Chroniques des relations ambigües entre citadins et villageois
Comme pour la majorité des pays africains au Sud du Sahara, l’apparition des « villes » selon l’acception aujourd’hui commune ne date que de la période coloniale. L’urbanisation progressive a eu pour conséquence de séparer des familles, communautés en citadins et ruraux. Et du coup, les rapports entre les campagnes et villes du Cameroun semblent pas livrer de premier abord toute la complexité de leurs trajectoires et perceptions, donc de leurs histoires.

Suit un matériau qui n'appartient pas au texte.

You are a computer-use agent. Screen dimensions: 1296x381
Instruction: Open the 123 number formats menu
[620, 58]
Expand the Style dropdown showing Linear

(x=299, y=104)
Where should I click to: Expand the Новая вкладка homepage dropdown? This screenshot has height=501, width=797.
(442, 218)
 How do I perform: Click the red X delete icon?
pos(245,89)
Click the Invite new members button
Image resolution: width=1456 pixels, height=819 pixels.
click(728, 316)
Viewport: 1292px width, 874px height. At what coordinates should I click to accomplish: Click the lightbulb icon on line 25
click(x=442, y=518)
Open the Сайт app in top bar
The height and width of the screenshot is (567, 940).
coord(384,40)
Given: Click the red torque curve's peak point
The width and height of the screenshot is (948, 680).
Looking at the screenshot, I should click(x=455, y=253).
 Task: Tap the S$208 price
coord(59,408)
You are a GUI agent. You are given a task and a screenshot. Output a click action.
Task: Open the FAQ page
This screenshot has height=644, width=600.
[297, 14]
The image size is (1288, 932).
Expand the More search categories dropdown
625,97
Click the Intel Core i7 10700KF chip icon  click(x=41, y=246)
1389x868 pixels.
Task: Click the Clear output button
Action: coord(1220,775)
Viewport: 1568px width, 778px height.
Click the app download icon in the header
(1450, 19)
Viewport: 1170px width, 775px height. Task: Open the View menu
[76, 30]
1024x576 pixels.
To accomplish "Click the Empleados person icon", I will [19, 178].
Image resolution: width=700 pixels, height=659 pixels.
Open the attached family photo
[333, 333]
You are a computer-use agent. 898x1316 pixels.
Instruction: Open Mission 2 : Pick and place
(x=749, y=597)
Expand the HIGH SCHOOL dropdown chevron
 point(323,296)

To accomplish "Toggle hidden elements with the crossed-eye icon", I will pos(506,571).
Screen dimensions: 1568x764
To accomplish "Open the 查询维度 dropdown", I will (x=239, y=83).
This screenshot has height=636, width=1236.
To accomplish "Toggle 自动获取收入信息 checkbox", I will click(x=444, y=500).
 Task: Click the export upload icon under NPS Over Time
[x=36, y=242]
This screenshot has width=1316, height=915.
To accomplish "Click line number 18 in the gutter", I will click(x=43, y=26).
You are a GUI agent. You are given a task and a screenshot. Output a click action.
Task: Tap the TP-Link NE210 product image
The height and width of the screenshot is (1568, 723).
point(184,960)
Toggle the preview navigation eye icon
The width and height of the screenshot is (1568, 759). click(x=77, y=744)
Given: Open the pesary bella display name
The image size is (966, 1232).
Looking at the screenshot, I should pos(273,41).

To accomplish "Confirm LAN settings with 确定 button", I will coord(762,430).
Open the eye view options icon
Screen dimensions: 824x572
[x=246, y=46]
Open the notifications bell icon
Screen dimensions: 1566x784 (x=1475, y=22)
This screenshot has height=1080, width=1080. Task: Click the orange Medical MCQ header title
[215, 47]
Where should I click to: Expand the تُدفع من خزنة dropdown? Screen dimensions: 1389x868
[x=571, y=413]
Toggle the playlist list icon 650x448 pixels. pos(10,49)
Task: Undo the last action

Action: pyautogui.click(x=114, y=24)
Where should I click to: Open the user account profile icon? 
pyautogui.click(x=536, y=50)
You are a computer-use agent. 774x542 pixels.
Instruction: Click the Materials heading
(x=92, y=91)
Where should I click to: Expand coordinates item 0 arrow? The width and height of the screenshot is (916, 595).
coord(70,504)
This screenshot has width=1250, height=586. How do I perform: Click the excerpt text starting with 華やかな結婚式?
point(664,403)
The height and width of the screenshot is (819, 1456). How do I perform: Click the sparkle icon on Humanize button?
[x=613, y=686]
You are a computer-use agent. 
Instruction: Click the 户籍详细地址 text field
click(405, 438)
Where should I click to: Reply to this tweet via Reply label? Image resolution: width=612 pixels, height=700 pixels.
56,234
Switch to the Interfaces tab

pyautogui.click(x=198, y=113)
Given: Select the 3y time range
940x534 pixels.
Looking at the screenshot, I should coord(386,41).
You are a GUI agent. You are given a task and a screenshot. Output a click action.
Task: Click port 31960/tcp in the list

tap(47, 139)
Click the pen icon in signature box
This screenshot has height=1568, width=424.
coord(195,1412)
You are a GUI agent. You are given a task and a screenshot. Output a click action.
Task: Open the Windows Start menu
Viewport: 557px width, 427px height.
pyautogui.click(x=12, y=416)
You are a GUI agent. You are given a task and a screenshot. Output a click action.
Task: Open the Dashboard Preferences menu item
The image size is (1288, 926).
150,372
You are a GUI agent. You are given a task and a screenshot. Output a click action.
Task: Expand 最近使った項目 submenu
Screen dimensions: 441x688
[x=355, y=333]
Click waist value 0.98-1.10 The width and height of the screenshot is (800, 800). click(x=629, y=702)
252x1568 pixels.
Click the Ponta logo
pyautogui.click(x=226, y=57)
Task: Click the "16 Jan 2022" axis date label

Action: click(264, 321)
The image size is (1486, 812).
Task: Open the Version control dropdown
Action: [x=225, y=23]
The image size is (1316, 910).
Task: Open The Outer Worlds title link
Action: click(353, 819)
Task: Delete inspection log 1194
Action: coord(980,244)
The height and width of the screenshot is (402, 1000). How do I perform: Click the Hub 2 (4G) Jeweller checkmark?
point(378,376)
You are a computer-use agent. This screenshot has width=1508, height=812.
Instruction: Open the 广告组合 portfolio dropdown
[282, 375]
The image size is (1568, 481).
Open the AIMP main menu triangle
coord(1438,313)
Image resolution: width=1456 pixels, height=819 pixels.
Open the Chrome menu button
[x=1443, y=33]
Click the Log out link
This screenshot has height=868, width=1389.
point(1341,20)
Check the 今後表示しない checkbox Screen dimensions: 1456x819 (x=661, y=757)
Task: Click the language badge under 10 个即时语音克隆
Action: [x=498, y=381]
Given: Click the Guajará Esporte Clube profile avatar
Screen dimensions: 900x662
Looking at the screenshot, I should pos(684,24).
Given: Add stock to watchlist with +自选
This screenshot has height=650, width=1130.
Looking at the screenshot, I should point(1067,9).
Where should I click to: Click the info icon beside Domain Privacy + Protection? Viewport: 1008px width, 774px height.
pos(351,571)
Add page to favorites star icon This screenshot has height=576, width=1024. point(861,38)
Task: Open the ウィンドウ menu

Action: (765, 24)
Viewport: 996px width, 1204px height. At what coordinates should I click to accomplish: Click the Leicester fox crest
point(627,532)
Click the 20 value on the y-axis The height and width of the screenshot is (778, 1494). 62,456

Suivons des regards pluriels de deux artistes Camerounais témoins des premiers développements de quelques aspects. En 1952, dans la flamme des luttes en faveur de la décolonisation, Eza Boto (premier pseudonyme de l’écrivain prolixe Mongo Beti) dans « Ville cruelle » décrit les symptômes d’un malaise relationnel entre communautés de la ville, dominatrices et prédatrices, jouisseuses, séductrices et commerçantes, et celles de la campagne, naïves, telluriques, solidaires, riches d’expériences, avec ses blocs antagonistes vieux-jeunes. La trame est toute agricole. Seuls les exportateurs blancs décident et imposent les prix du cacao, spéculation agricole supposée rendre riche le producteur. Le schéma initial semble ne pas se superposer aux réalités décevantes. L’exploitation abusive semble déjà alors inscrite dans la perception globale de la ville et surtout de ses puissants, vivant dans les confortables maisons de Tanga Nord, tandis que ceux fuyant la misère et poursuivant un rêve de bonheur inespéré croupiront dans les taudis de Tanga Sud. Le musicien ANDRE Marie Tala (1972) réussira un texte poétique mémorable pour simplifier la compréhension de la fièvre de l’exode rural avec son titre toujours actuel « Je vais à Yaoundé ». Les motivations ne manquent pas, tout comme les surprises. Entre Bamila (la campagne) et Yaoundé (la ville, capitale), les humains ne se regarderont plus de la même manière. Il est encore courant au Cameroun d’entendre prononcer comme injure « villageois », car le village est rempli de préjugés, de retards, de malaises, certes matériels, mais aussi symboliques. Est-ce l’explication de la forte urbanisation dans les grandes villes africaines ? Je le crois en partie.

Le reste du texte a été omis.